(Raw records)

·····

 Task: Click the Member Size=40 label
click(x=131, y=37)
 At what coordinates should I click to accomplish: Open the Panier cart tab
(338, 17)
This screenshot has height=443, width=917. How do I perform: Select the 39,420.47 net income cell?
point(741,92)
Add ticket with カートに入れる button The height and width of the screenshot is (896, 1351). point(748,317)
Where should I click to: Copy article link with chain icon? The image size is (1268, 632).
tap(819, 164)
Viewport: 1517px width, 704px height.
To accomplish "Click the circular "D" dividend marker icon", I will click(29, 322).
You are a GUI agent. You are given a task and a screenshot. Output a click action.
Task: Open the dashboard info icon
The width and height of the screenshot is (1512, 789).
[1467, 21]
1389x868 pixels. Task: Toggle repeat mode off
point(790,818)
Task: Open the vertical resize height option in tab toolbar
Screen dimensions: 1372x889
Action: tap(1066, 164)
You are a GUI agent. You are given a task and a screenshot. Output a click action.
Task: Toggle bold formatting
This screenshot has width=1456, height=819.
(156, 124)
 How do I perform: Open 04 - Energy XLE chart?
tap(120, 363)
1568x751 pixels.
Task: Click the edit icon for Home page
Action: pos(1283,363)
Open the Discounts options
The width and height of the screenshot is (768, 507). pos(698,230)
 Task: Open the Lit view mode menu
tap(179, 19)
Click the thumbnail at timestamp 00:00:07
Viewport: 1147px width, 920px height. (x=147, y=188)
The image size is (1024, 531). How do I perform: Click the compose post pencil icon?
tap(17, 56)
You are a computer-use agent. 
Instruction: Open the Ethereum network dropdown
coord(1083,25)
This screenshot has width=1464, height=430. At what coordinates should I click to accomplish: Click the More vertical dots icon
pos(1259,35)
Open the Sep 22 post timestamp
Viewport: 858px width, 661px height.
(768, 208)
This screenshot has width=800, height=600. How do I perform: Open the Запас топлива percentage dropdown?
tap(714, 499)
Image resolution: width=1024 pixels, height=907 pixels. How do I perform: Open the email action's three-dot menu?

·····

● INSTRUCTION: Rewrite the raw records from the start through the line containing "point(741,92)", inclusive, and decrease every answer coordinate by 144. Keep all other text on those lines unchanged.

● FULL SOLUTION:
 Task: Click the Member Size=40 label
click(x=-13, y=-107)
 At what coordinates should I click to accomplish: Open the Panier cart tab
(194, -127)
This screenshot has height=443, width=917. How do I perform: Select the 39,420.47 net income cell?
point(597,-52)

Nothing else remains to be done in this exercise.